[Source document]
____

It might take it a day to kick in just as a heads up.

If some reason it doesn't start working post up so the mods know and they will take care of it.


----------



## SMOKE20 (Apr 26, 2008)

lgomez said:


> remembered i had a few more(3/4 box) casa gomez lorens(coronas) at home, might send out some more next week so i can get some more opinions, the have the lighter shade Connecticut wrapper on them and where one of the first shipments that where banded and boxed by yours truly


that is very generous of you to do this to the forum.


----------



## kasper13 (Jul 2, 2008)

Haven't been home in a few days, found the package on my door step last night. I really like the packaging, having the 3 cigars in a coffin is a great way to display them. I will do review on Sunday.

Again thank you for being so generous to the botl's here!!!:smoke2:


----------



## Amlique (Sep 9, 2009)

Welcome to the site! Look forward to your future posts.


----------



## lgomez (Aug 9, 2009)

kasper13 said:


> Haven't been home in a few days, found the package on my door step last night. I really like the packaging, having the 3 cigars in a coffin is a great way to display them. I will do review on Sunday.
> 
> Again thank you for being so generous to the botl's here!!!:smoke2:


that coffin box is one that we have lying around here in my warehouse that fit the cigars for what i needed, i may look into that sort of packaging in the near future if things pan out well, from what ive been reading consumers on here enjoy 3-5 pack samplers over having to comit to a 25count box, m hoping i get some good opinions from you guys as ive been pondering either a) reblending the cigar or b) putting out another blend. i was talking to a distributer the othere day and told him my operation/ how casa gomez is produced and he categorized it as an Ultra Premium cigar... does that sound right to you guys?

____

[Given entries]

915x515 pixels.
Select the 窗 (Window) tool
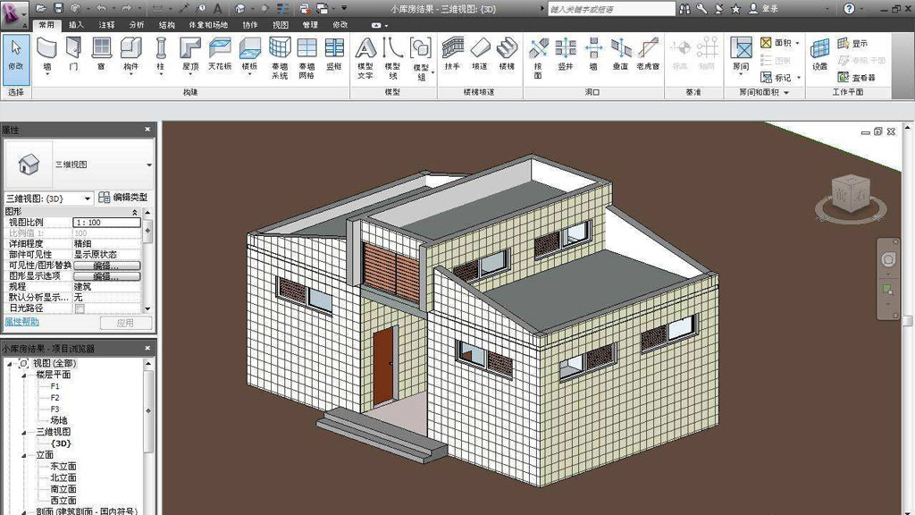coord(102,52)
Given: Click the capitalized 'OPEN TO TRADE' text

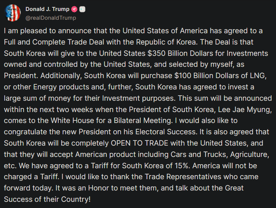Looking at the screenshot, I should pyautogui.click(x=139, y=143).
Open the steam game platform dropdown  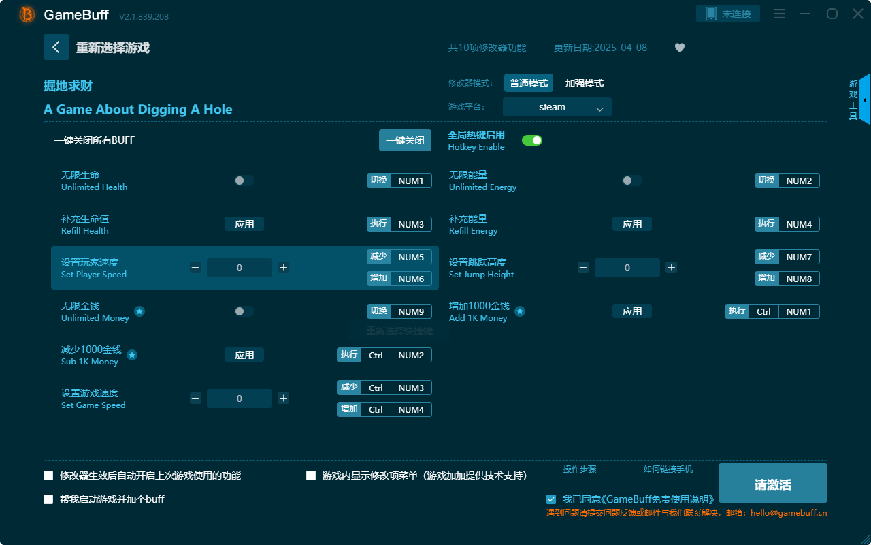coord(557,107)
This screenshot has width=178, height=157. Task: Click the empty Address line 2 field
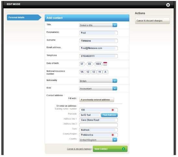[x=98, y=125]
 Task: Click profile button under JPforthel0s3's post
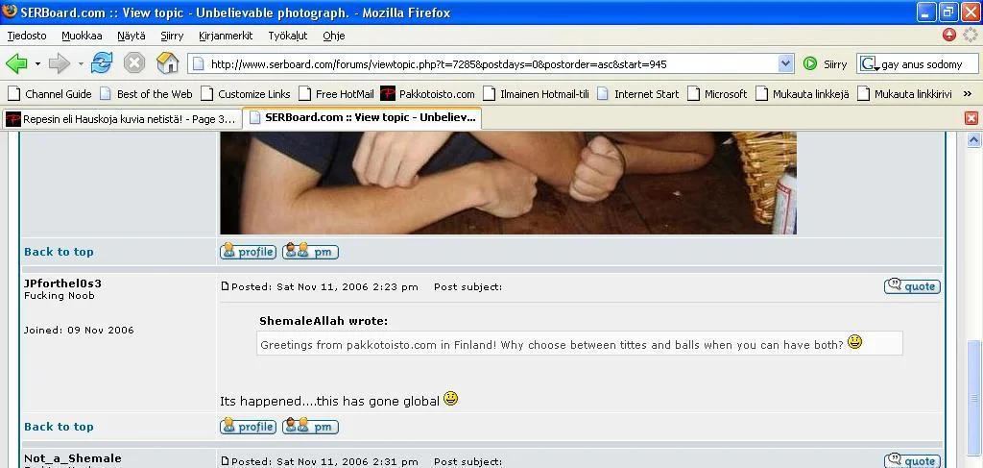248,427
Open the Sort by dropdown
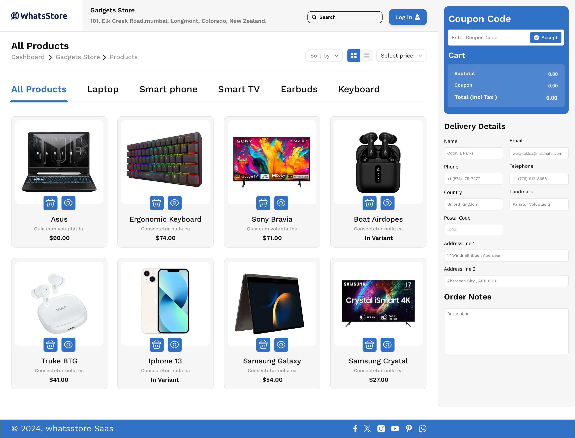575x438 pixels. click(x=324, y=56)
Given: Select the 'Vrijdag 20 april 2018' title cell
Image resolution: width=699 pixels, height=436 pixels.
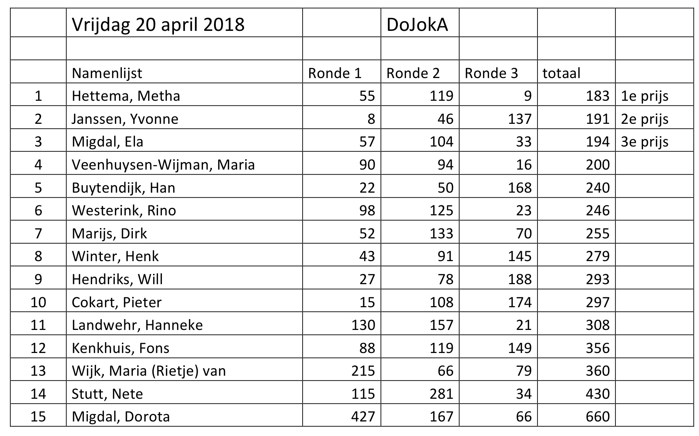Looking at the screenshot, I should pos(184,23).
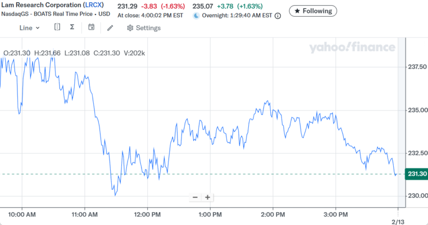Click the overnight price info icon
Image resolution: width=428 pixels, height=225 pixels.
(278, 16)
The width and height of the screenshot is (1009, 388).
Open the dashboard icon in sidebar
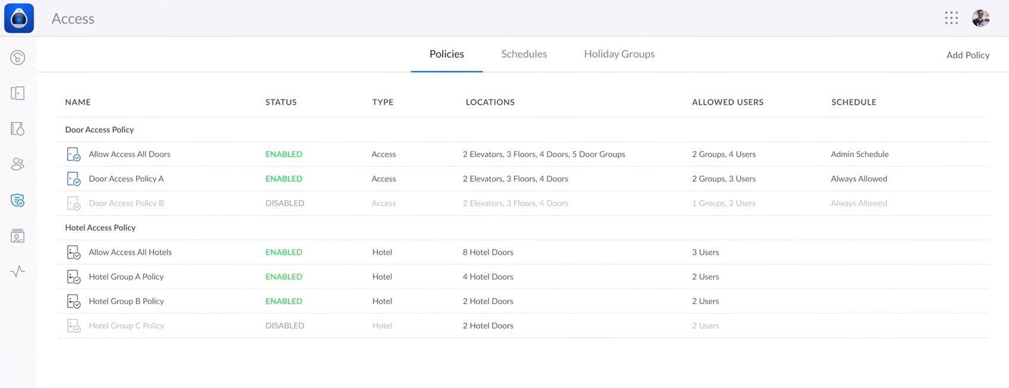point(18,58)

____

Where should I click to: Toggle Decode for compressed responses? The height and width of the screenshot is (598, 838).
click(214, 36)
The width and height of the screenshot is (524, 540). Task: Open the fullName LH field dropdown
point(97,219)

____

Please write out the cigar forum thread again, starting at the words "It might take" and ending after "(Apr 26, 2008)", and change "mods" to "moderators". The items play no role here.

It might take it a day to kick in just as a heads up.

If some reason it doesn't start working post up so the moderators know and they will take care of it.


----------



## SMOKE20 (Apr 26, 2008)